Records to use START
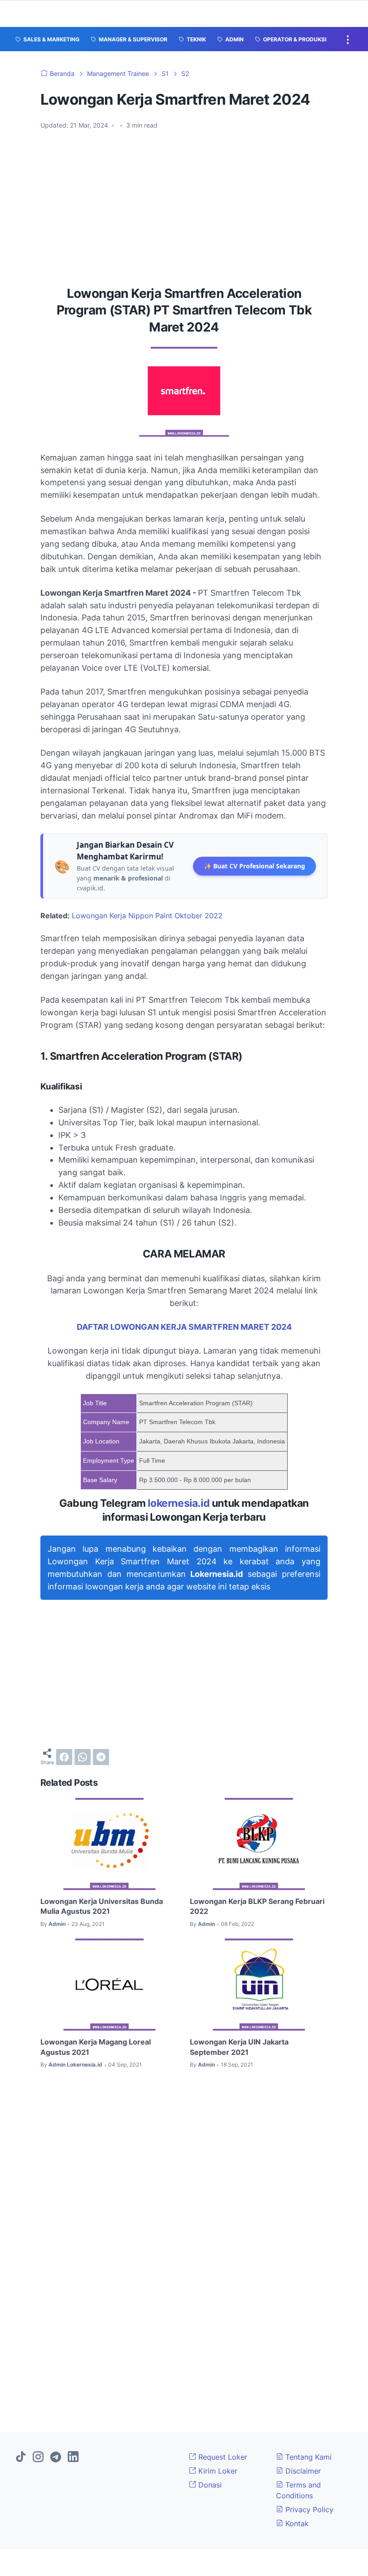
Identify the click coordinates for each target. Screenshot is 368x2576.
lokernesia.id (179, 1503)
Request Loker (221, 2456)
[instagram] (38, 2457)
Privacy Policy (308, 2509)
Records to use END
- **Directions for this task**
What is needed is an exact copy of the data, with the pictures removed.

- **Written solution**
Identify the click coordinates for each target. Screenshot is 368x2576.
lokernesia.id (179, 1503)
Request Loker (221, 2456)
[instagram] (38, 2457)
Privacy Policy (308, 2509)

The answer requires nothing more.